#### [PROMPT]
Extract every line of the items below and reproduce each one without any change.
# # # # # # #
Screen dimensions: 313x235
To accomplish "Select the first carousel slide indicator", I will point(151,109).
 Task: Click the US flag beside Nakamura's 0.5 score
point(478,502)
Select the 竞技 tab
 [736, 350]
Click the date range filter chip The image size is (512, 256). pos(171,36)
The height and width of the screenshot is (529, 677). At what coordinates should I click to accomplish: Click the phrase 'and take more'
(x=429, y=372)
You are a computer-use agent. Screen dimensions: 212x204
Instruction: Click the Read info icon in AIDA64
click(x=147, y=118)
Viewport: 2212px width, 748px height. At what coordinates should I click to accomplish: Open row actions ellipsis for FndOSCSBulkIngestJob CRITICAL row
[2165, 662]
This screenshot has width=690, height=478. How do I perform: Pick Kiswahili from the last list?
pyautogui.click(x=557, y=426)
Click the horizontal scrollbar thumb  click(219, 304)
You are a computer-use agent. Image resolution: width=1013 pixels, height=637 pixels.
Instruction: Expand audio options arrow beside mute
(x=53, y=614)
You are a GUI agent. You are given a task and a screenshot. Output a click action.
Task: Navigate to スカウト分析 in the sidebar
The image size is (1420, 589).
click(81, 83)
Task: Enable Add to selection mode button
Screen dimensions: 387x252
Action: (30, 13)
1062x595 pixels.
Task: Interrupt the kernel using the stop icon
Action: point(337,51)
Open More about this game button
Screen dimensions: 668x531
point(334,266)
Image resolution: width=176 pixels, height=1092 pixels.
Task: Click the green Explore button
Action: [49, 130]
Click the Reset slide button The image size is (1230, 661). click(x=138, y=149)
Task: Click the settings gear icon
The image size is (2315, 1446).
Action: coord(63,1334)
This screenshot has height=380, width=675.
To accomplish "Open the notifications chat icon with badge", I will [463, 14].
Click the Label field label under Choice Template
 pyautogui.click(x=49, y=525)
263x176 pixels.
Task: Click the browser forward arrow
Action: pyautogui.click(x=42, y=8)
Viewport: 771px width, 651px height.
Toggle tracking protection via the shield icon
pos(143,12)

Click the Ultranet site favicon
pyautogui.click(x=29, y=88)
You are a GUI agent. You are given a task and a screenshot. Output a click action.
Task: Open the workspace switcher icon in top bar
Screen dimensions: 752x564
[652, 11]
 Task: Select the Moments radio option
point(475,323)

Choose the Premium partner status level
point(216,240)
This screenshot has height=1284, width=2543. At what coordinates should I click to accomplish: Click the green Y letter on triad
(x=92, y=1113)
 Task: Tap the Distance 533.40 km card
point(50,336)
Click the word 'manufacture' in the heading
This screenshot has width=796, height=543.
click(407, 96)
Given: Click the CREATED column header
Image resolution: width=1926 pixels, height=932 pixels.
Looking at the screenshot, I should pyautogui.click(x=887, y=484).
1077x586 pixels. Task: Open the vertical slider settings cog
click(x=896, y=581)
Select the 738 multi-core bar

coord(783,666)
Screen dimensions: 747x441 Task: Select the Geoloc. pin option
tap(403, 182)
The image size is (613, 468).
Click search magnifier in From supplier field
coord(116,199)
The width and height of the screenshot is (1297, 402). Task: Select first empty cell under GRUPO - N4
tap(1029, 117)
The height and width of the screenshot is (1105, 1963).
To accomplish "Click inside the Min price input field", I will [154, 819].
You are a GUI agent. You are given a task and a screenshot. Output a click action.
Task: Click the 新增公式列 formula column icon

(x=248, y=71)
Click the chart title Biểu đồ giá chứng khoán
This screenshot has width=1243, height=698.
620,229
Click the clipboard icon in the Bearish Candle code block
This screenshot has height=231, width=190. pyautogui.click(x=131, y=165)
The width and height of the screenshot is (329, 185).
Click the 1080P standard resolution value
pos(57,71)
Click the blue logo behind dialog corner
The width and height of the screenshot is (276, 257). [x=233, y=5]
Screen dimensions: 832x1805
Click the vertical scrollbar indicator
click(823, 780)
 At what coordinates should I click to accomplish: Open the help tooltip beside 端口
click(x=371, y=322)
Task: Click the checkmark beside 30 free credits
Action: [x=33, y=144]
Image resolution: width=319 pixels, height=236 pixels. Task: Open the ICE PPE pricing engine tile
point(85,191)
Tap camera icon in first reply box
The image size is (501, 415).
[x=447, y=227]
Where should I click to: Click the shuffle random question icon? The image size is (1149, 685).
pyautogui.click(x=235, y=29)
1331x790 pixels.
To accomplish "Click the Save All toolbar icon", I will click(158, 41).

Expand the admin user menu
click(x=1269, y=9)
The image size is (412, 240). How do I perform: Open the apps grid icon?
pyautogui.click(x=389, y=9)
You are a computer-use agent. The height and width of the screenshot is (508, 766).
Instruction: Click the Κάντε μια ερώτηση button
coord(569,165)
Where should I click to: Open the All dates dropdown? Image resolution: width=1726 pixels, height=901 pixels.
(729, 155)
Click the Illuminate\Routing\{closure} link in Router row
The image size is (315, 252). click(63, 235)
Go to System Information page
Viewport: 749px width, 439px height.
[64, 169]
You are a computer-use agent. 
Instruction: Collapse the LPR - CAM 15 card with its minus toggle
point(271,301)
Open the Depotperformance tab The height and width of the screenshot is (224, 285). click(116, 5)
# # # # # # #
#### [FULL OUTPUT]
Screen dimensions: 313x235
To accomplish "Select the first carousel slide indicator", I will point(151,109).
 Task: Click the US flag beside Nakamura's 0.5 score
point(478,502)
Select the 竞技 tab
 [736, 350]
Click the date range filter chip The image size is (512, 256). pos(171,36)
The height and width of the screenshot is (529, 677). At what coordinates should I click to accomplish: Click the phrase 'and take more'
(x=429, y=372)
You are a computer-use agent. Screen dimensions: 212x204
Instruction: Click the Read info icon in AIDA64
click(x=147, y=118)
Viewport: 2212px width, 748px height. At what coordinates should I click to accomplish: Open row actions ellipsis for FndOSCSBulkIngestJob CRITICAL row
[2165, 662]
This screenshot has width=690, height=478. How do I perform: Pick Kiswahili from the last list?
pyautogui.click(x=557, y=426)
Click the horizontal scrollbar thumb  click(219, 304)
You are a computer-use agent. Image resolution: width=1013 pixels, height=637 pixels.
Instruction: Expand audio options arrow beside mute
(x=53, y=614)
You are a GUI agent. You are given a task and a screenshot. Output a click action.
Task: Navigate to スカウト分析 in the sidebar
The image size is (1420, 589).
click(81, 83)
Task: Enable Add to selection mode button
Screen dimensions: 387x252
Action: (30, 13)
1062x595 pixels.
Task: Interrupt the kernel using the stop icon
Action: point(337,51)
Open More about this game button
Screen dimensions: 668x531
point(334,266)
Image resolution: width=176 pixels, height=1092 pixels.
Task: Click the green Explore button
Action: [49, 130]
Click the Reset slide button The image size is (1230, 661). click(x=138, y=149)
Task: Click the settings gear icon
The image size is (2315, 1446).
Action: coord(63,1334)
This screenshot has height=380, width=675.
To accomplish "Open the notifications chat icon with badge", I will [463, 14].
Click the Label field label under Choice Template
 pyautogui.click(x=49, y=525)
263x176 pixels.
Task: Click the browser forward arrow
Action: pyautogui.click(x=42, y=8)
Viewport: 771px width, 651px height.
Toggle tracking protection via the shield icon
pos(143,12)

Click the Ultranet site favicon
pyautogui.click(x=29, y=88)
You are a GUI agent. You are given a task and a screenshot. Output a click action.
Task: Open the workspace switcher icon in top bar
Screen dimensions: 752x564
[652, 11]
 Task: Select the Moments radio option
point(475,323)

Choose the Premium partner status level
point(216,240)
This screenshot has height=1284, width=2543. At what coordinates should I click to accomplish: Click the green Y letter on triad
(x=92, y=1113)
 Task: Tap the Distance 533.40 km card
point(50,336)
Click the word 'manufacture' in the heading
This screenshot has width=796, height=543.
click(407, 96)
Given: Click the CREATED column header
Image resolution: width=1926 pixels, height=932 pixels.
Looking at the screenshot, I should pyautogui.click(x=887, y=484).
1077x586 pixels. Task: Open the vertical slider settings cog
click(x=896, y=581)
Select the 738 multi-core bar

coord(783,666)
Screen dimensions: 747x441 Task: Select the Geoloc. pin option
tap(403, 182)
The image size is (613, 468).
Click search magnifier in From supplier field
coord(116,199)
The width and height of the screenshot is (1297, 402). Task: Select first empty cell under GRUPO - N4
tap(1029, 117)
The height and width of the screenshot is (1105, 1963).
To accomplish "Click inside the Min price input field", I will [154, 819].
You are a GUI agent. You are given a task and a screenshot. Output a click action.
Task: Click the 新增公式列 formula column icon

(x=248, y=71)
Click the chart title Biểu đồ giá chứng khoán
This screenshot has width=1243, height=698.
620,229
Click the clipboard icon in the Bearish Candle code block
This screenshot has height=231, width=190. pyautogui.click(x=131, y=165)
The width and height of the screenshot is (329, 185).
Click the 1080P standard resolution value
pos(57,71)
Click the blue logo behind dialog corner
The width and height of the screenshot is (276, 257). [x=233, y=5]
Screen dimensions: 832x1805
Click the vertical scrollbar indicator
click(823, 780)
 At what coordinates should I click to accomplish: Open the help tooltip beside 端口
click(x=371, y=322)
Task: Click the checkmark beside 30 free credits
Action: [x=33, y=144]
Image resolution: width=319 pixels, height=236 pixels. Task: Open the ICE PPE pricing engine tile
point(85,191)
Tap camera icon in first reply box
The image size is (501, 415).
[x=447, y=227]
Where should I click to: Click the shuffle random question icon? The image size is (1149, 685).
pyautogui.click(x=235, y=29)
1331x790 pixels.
To accomplish "Click the Save All toolbar icon", I will click(158, 41).

Expand the admin user menu
click(x=1269, y=9)
The image size is (412, 240). How do I perform: Open the apps grid icon?
pyautogui.click(x=389, y=9)
You are a computer-use agent. The height and width of the screenshot is (508, 766).
Instruction: Click the Κάντε μια ερώτηση button
coord(569,165)
Where should I click to: Open the All dates dropdown? Image resolution: width=1726 pixels, height=901 pixels.
(729, 155)
Click the Illuminate\Routing\{closure} link in Router row
The image size is (315, 252). click(63, 235)
Go to System Information page
Viewport: 749px width, 439px height.
[64, 169]
You are a computer-use agent. 
Instruction: Collapse the LPR - CAM 15 card with its minus toggle
point(271,301)
Open the Depotperformance tab The height and width of the screenshot is (224, 285). click(116, 5)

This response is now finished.